К примеру, непосредственное восприятие потока энергии, проходящего сквозь Вселенную, — вот элемент постижения, согласно которому живут шаманы. Они видят, как течет энергия, и следуют за потоком. Если этот поток наталкивается на преграду, они уходят прочь и занимаются совершенно иными делами. Шаманы видят линии Вселенной. Их искусство, их работа состоит в том, чтобы избрать линию, которая заведет их способность к восприятию в безымянные области. Можно сказать, что шаманы мгновенно реагируют на эти линии Вселенной. Они видят человеческие существа как шары энергии, и они ищут в них их энергетические потоки. Конечно же, они мгновенно реагируют на это. Такова часть их постижения.
Я сказал дону Хуану, что не могу говорить об этом с профессором Лоркой, так как не делал ничего из того, что он только что описал. Мое постижение осталось прежним.
— А! — воскликнул он. — Просто у тебя еще не было времени на то, чтобы воплотить элементы постижения шаманского мира.

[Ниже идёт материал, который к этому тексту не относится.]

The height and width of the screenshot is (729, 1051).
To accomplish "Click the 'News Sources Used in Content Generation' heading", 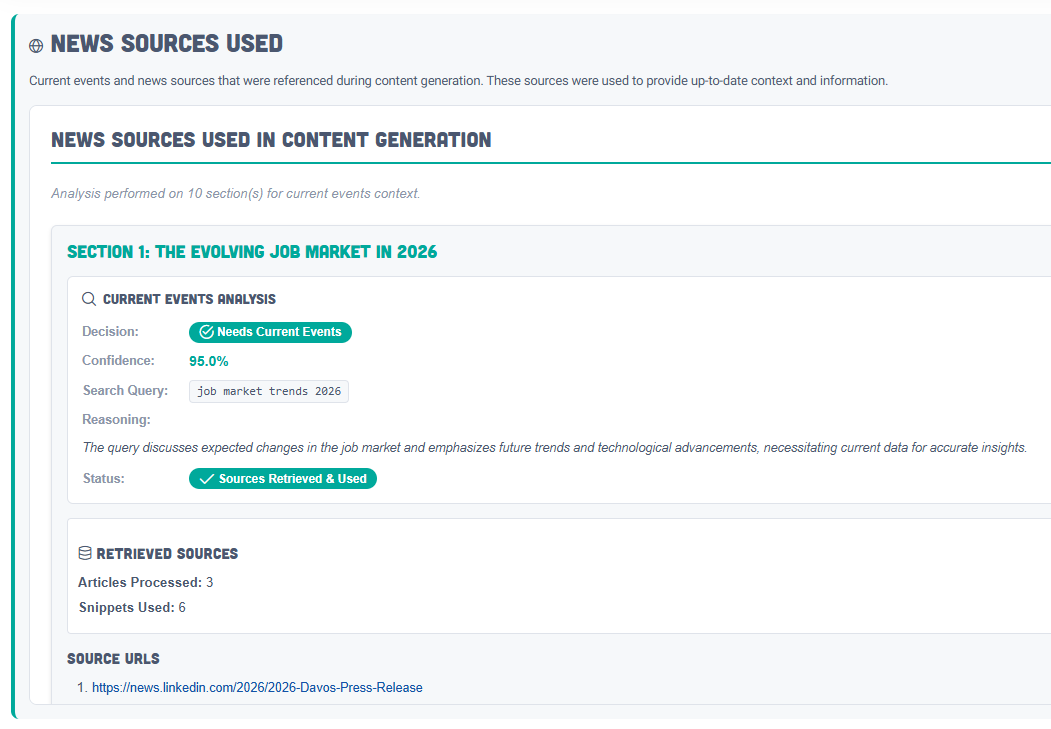I will [271, 140].
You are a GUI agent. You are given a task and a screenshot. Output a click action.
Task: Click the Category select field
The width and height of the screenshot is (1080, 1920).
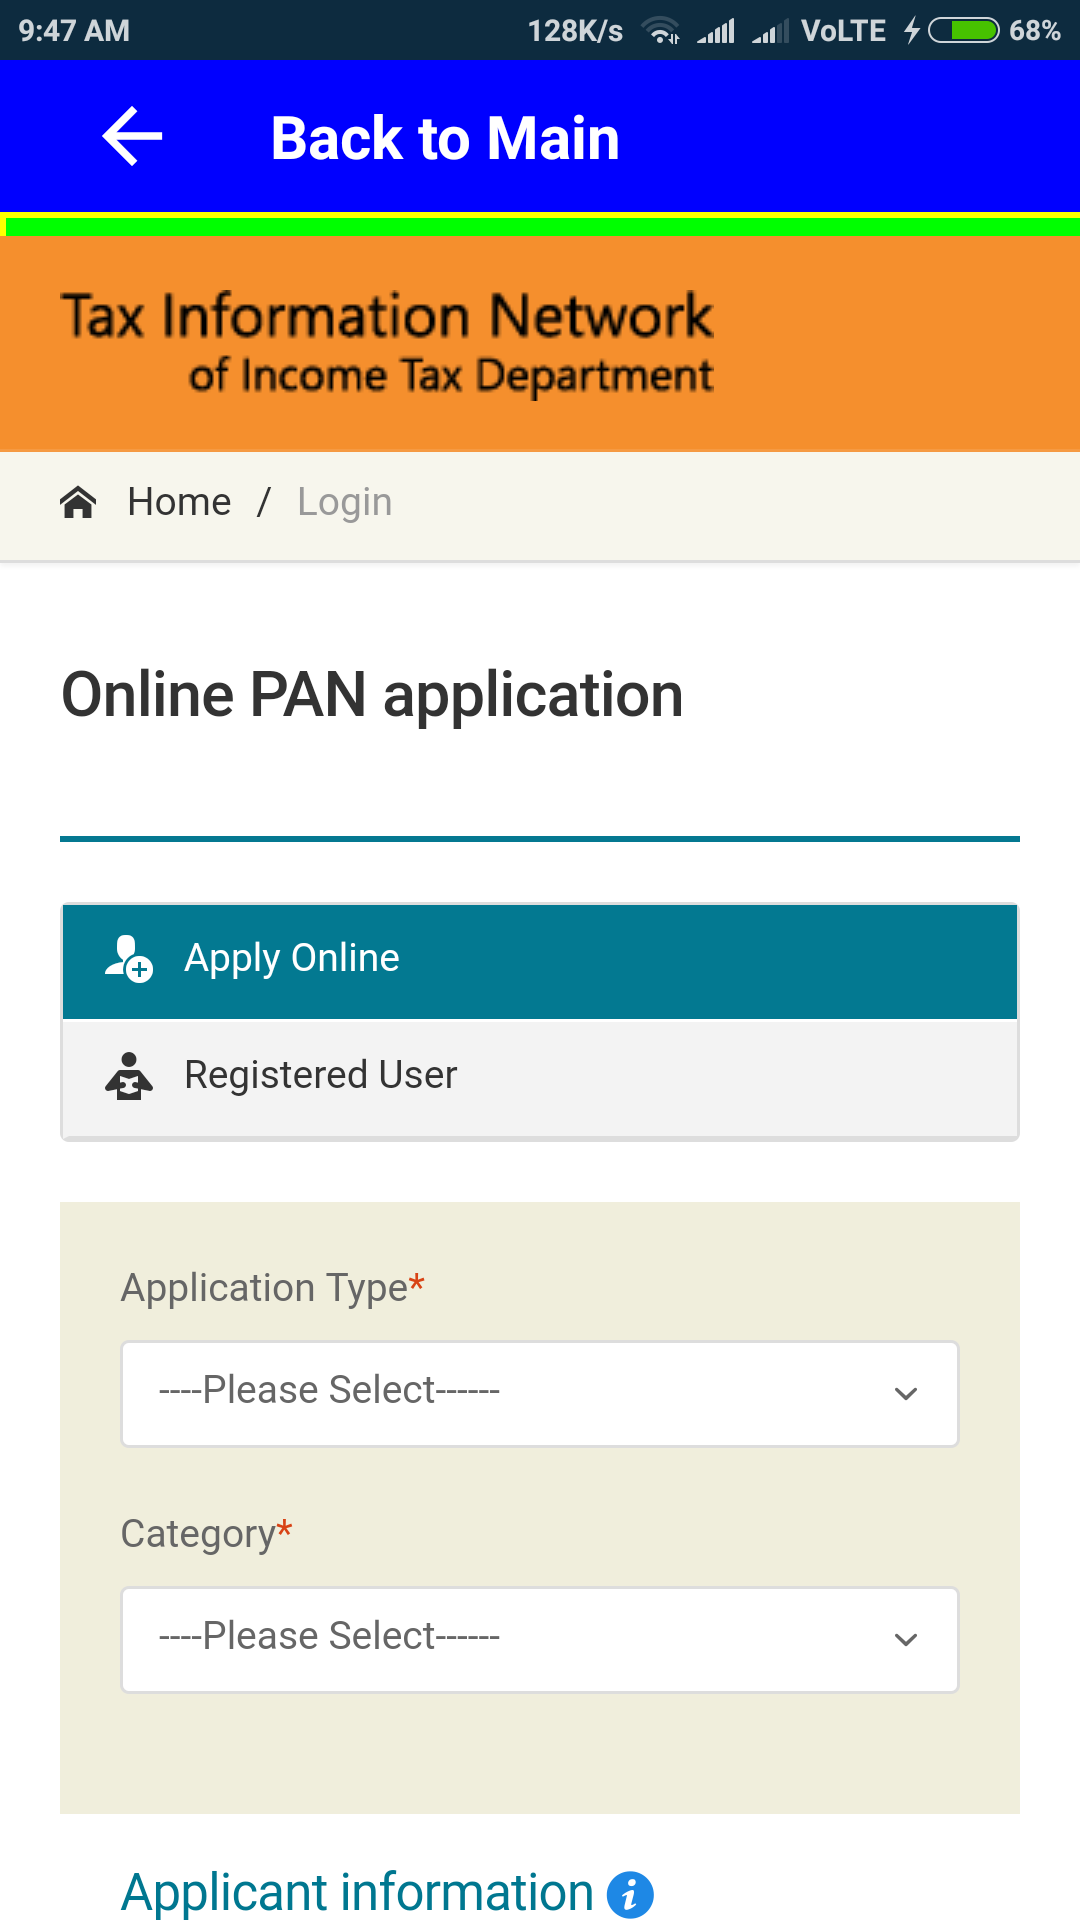pos(540,1638)
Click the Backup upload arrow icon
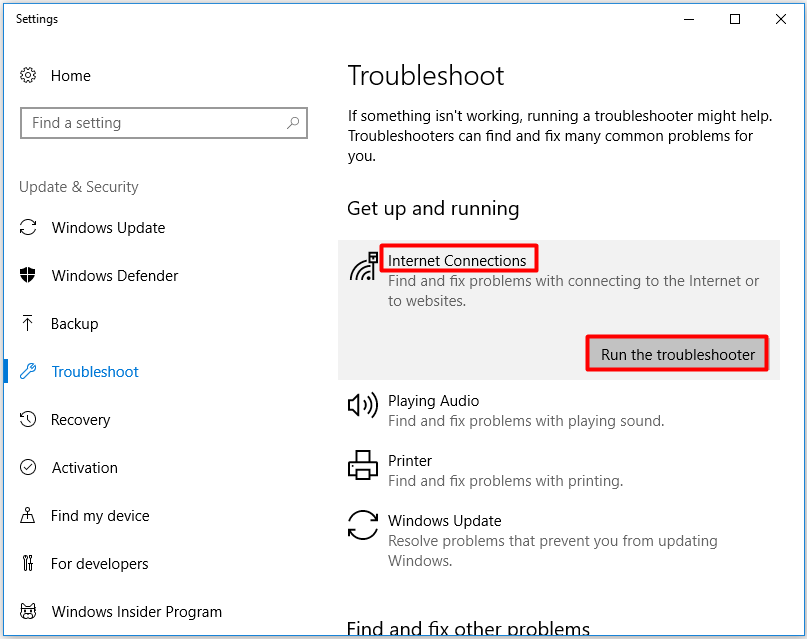Screen dimensions: 807x639 28,323
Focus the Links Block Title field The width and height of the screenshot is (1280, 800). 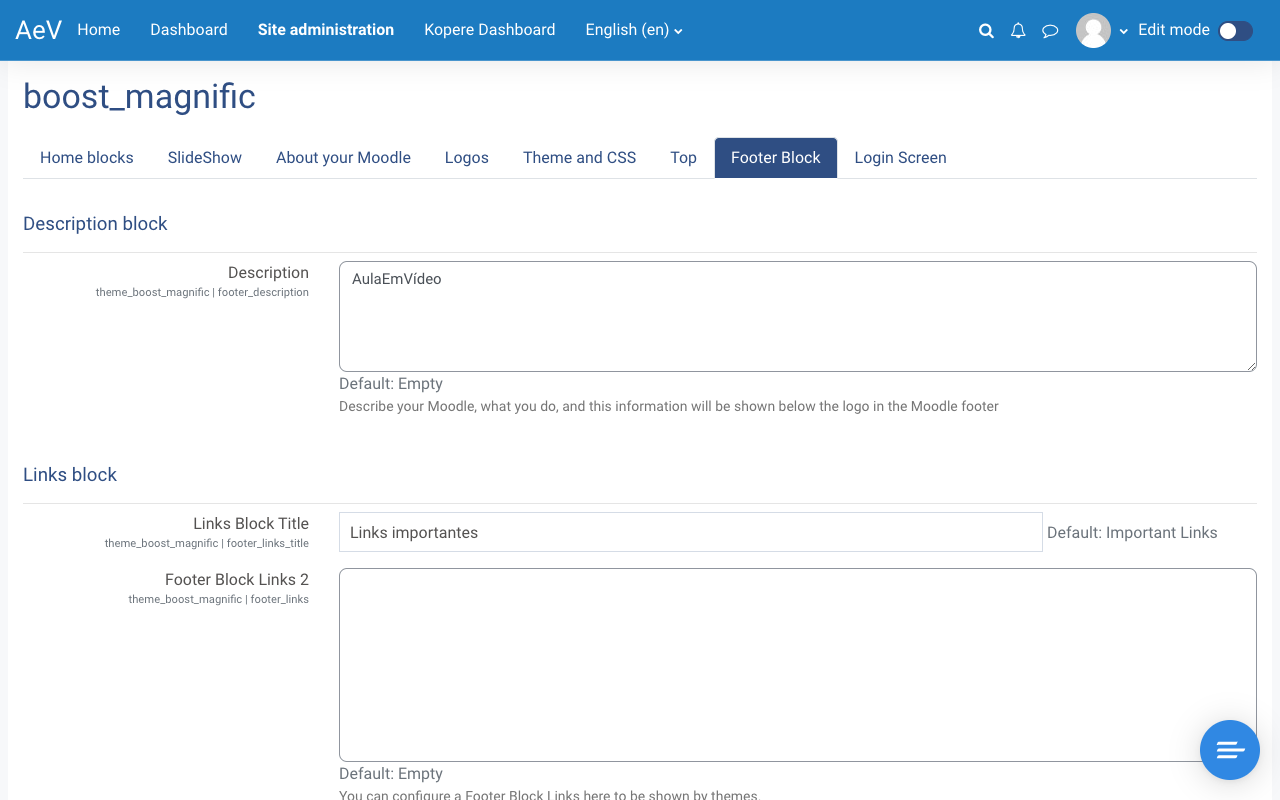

Я покидал дом дона Хуана, совершенно запутавшись в мыслях. Какой-то голос внутри меня требовал, чтобы я завершил все свои изыскания с профессором Лоркой. Я понял, насколько прав был дон Хуан, когда однажды заявил, что все практические исследования, которыми занимаются ученые, ведут к созданию все более и более сложных машин. Это не те исследования, которые изменяют ход жизни человека изнутри. Они никак не связаны с возможностью человека достичь просторов Вселенной самостоятельно. Созданные или только создаваемые ошеломительные аппараты имели культурологическое значение. Даже их создатели не наслаждались ими непосредственно. Единственной наградой для них были деньги.
Разъяснив все это, дон Хуан добился того, что мой разум стал работать в более критическом ключе. Я даже стал сомневаться в идеях профессора Лорки — такого я никогда прежде себе не позволял. Тем временем профессор Лорка не уставал изрекать потрясающие истины о постижении. Каждая новая декларация была все строже и потому проникала все глубже в суть предмета.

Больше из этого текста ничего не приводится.